··· Aangeleverde tekst ···
Nijhof Wassink
Freddy en Jogé Nijhof
Sinds 1967 is Nijhof-Wassink toegewijd aan bulktransport over de weg, het spoor en het water. Naast het transport verzorgen zij met plezier het volledige logistieke proces. Hun focus ligt op het transport voor de (petro)chemische industrie, mengvoederindustrie en vloeibare grondstoffen voor de Foodindustrie. Dit innovatieve familiebedrijf bedient al vele jaren de grootste klanten, maar zij werken net zo hard voor kleinere bedrijven.
Is jullie business nog steeds hetzelfde, als toen jullie begonnen?
“In de kern doen we nog steeds hetzelfde als waar onze vader in 1963 mee begon”, aldus Freddy en Jogé Nijhof. Zij zijn twee van de vier kinderen uit de familie Nijhof. Freddy is momenteel President-commissaris en Jogé is commissaris. De 3e generatie werkt inmiddels al jarenlang mee op diverse plekken binnen de onderneming maar ook kent de onderneming al 16 jaar een externe directie bestaande uit niet – familieleden. Op dit moment zijn dat de heren Erik Schiphorst (CEO) en Gert Jan Meijerink (CFO).
We hebben momenteel 800 vrachtwagens op de weg die exclusief bulk- en tanktransport verzorgen. Het transportbedrijf is gebouwd op drie pijlers: chemie, feed en food. Sectoren waar de regels en veiligheidsnormen uiterst streng zijn.
Waar zijn jullie het meeste trots op?
“Onze vader leerde ons dat we dankbaar moesten zijn en niet trots”, vertellen Freddy en Jogé. “Maar uiteindelijk zien we dat een stukje bedrijfstrots en betrokkenheid erg belangrijk zijn.” Freddy studeerde af in 1980 en werd meteen in het bedrijf ingezet. “Mijn vader wilde me eerst naar het buitenland sturen om ervaring op te doen”, herinnert Freddy zich. “Maar nadat ik afgestudeerd was vertelde hij me, dat het jaar feestvieren in het buitenland niet doorging en dat hij me nodig had in het bedrijf. Dus ik kwam van school en begon meteen te werken.”
Jogé werd ook van school binnengehaald. Het bedrijf ging voor alles en er moest gewerkt worden.
Wat gaan jullie zeker niet meer doen, wanneer je uit ervaring spreekt?
Wij hebben in het verleden een trailerfabriek en een personenwagenbedrijf overgenomen en later weer verkocht. Dat was leerzaam maar zouden we nu niet meer doen. We moeten ons houden aan waar we goed in zijn. Zo zijn er wel een paar voorbeelden meer waar het ondernemersbloed en de ondernemerszin even voor een uitstapje zorgde.
···
# Opdracht
Schrijf het stuk uit de tekst over Nijhof-Wassink tussen "Waar zijn jullie" en "moest gewerkt worden.", beide inbegrepen, opnieuw uit en vervang daarin "buitenland" telkens door "Verre Oosten".
··· Getoond materiaal ···
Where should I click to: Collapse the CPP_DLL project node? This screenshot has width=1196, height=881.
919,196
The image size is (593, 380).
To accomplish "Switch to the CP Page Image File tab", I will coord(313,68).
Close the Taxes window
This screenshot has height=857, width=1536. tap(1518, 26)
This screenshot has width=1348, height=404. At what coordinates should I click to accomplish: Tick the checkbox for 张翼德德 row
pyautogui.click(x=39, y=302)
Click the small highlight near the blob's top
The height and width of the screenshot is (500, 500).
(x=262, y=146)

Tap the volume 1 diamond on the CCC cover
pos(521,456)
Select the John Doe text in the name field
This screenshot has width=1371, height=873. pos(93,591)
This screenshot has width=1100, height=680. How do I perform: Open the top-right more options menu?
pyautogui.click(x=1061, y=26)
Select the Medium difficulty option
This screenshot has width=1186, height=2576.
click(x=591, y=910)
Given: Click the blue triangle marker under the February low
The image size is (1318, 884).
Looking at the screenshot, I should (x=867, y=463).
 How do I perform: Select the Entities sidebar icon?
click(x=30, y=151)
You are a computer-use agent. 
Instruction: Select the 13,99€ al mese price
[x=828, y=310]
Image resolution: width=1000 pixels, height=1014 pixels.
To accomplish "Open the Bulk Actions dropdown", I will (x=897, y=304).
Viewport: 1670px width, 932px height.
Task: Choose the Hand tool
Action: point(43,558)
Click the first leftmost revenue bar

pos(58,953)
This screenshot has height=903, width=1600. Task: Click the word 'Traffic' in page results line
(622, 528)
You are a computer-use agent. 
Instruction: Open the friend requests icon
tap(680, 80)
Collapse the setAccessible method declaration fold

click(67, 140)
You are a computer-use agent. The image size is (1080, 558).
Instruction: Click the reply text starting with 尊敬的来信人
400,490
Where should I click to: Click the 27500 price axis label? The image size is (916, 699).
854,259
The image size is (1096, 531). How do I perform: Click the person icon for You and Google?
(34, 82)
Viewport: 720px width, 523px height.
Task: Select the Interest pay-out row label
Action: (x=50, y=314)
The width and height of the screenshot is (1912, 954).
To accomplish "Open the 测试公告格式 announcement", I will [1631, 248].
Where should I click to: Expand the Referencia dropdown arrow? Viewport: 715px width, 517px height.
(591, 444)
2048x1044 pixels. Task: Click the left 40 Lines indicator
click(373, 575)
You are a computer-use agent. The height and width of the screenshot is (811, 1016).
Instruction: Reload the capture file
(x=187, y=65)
···
# Uitwerking
Waar zijn jullie het meeste trots op?
“Onze vader leerde ons dat we dankbaar moesten zijn en niet trots”, vertellen Freddy en Jogé. “Maar uiteindelijk zien we dat een stukje bedrijfstrots en betrokkenheid erg belangrijk zijn.” Freddy studeerde af in 1980 en werd meteen in het bedrijf ingezet. “Mijn vader wilde me eerst naar het Verre Oosten sturen om ervaring op te doen”, herinnert Freddy zich. “Maar nadat ik afgestudeerd was vertelde hij me, dat het jaar feestvieren in het Verre Oosten niet doorging en dat hij me nodig had in het bedrijf. Dus ik kwam van school en begon meteen te werken.”
Jogé werd ook van school binnengehaald. Het bedrijf ging voor alles en er moest gewerkt worden.